TAREA 1
Según el fragmento de texto sobre el marino, ¿a quién pertenece todo el entorno del "barquero"?

FRAGMENTO DE TEXTO
┌──
El hombre luchó y aprendió a dominar la furia del mar, ganó una y mil batallas entre marejadas y huracanes, gracias a la tecnología y a arquitectos navales. Pero los grandes luchadores de esas batallas, no son aquellos que trabajan en tierra, son los que haciéndose a la mar se enfrentaron cara a cara con la tiniebla, la inmensidad, la lejanía, las tormentas, el salobre aire marino y el incontenible viento huracanado... El marino se enfrentó con el mismo Dios del mar.


Tuvo grandes exponentes como Nelson, Drake, Magallanes, El Cano, Colón, Marco Polo, nuestro Alte. Brown y muchísimos más que hicieron historia.

Las naves se fueron perfeccionando y sofisticando; pero el “barquero” sigue siendo un hombre adaptado. Un hombre que vive en un piso que se mueve, duerme en una cama que se bascula, entre mamparos que crujen y armarios que tienen puertas con vida; se lava los dientes o se peina frente a botiquines que se abren propiciando golpes; se baña entre aguas que pierden su verticalidad; que trabaja y come haciendo equilibrio. Sin embargo, él sigue ahí, aferrado a sus quehaceres.


El “barquero” es un hombre adaptado, porque su cama y su techo son prestados, sus herramientas, sus zapatos de trabajo, sus sábanas, sus toallas, su jabón, su comida, sus muebles y sus comodidades( a veces buenas y otras de hacinamiento) . Es un hombre que vive sin pertenencias, todo su entorno pertenece a su madre artificial, es decir a la nave que lo cobija.
└──
ENTRADAS PROPORCIONADAS
┌──
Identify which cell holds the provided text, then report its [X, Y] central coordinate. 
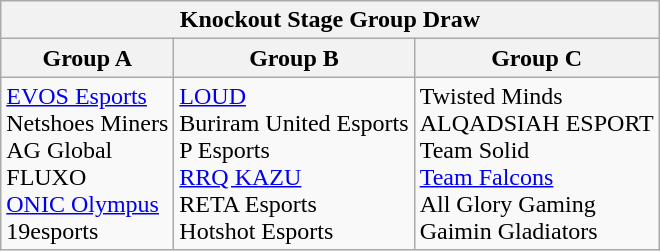
Knockout Stage Group Draw [330, 20]
Group A [88, 58]
Group B [294, 58]
Group C [536, 58]
Twisted Minds ALQADSIAH ESPORT Team Solid Team Falcons All Glory Gaming Gaimin Gladiators [536, 164]
LOUD Buriram United Esports P Esports RRQ KAZU RETA Esports Hotshot Esports [294, 164]
EVOS Esports Netshoes Miners AG Global FLUXO ONIC Olympus 19esports [88, 164]
Locate the cell with the specified text and output its (X, Y) center coordinate. 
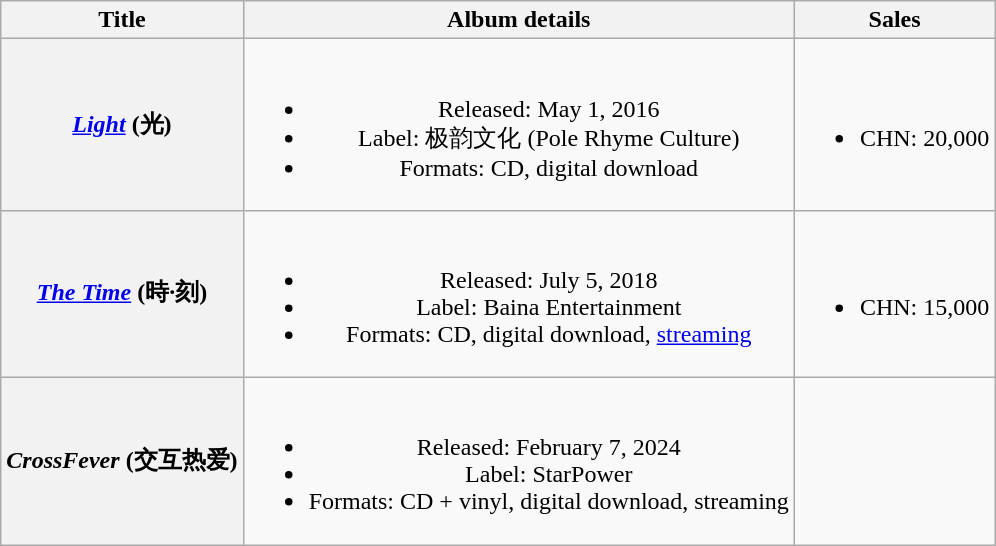
Released: February 7, 2024Label: StarPowerFormats: CD + vinyl, digital download, streaming (518, 460)
The Time (時·刻) (122, 294)
Title (122, 20)
CrossFever (交互热爱) (122, 460)
Album details (518, 20)
CHN: 20,000 (894, 125)
Released: July 5, 2018Label: Baina EntertainmentFormats: CD, digital download, streaming (518, 294)
Sales (894, 20)
Released: May 1, 2016Label: 极韵文化 (Pole Rhyme Culture)Formats: CD, digital download (518, 125)
Light (光) (122, 125)
CHN: 15,000 (894, 294)
Extract the (X, Y) coordinate from the center of the cell holding the provided text.  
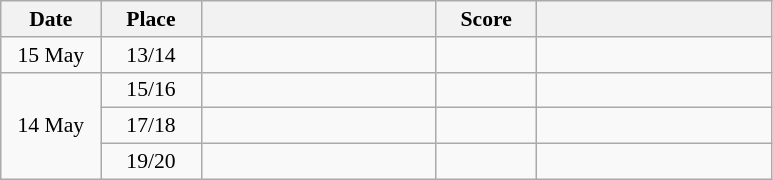
Date (51, 19)
14 May (51, 126)
Place (151, 19)
19/20 (151, 162)
15/16 (151, 90)
17/18 (151, 126)
13/14 (151, 55)
Score (486, 19)
15 May (51, 55)
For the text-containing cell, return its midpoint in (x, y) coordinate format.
└──
TAREA 2
Copia sin cambios las líneas del listado que van desde la que contiene "Released: February 7, 2024Label: StarPowerFormats: CD" hasta la que contiene "CHN: 20,000 (894, 125)", ambas incluidas.

RESPUESTA COMPLETA 1
Pertenece a su madre artificial, es decir, a la nave que lo cobija.

RESPUESTA COMPLETA 2
Released: February 7, 2024Label: StarPowerFormats: CD + vinyl, digital download, streaming (518, 460)
The Time (時·刻) (122, 294)
Title (122, 20)
CrossFever (交互热爱) (122, 460)
Album details (518, 20)
CHN: 20,000 (894, 125)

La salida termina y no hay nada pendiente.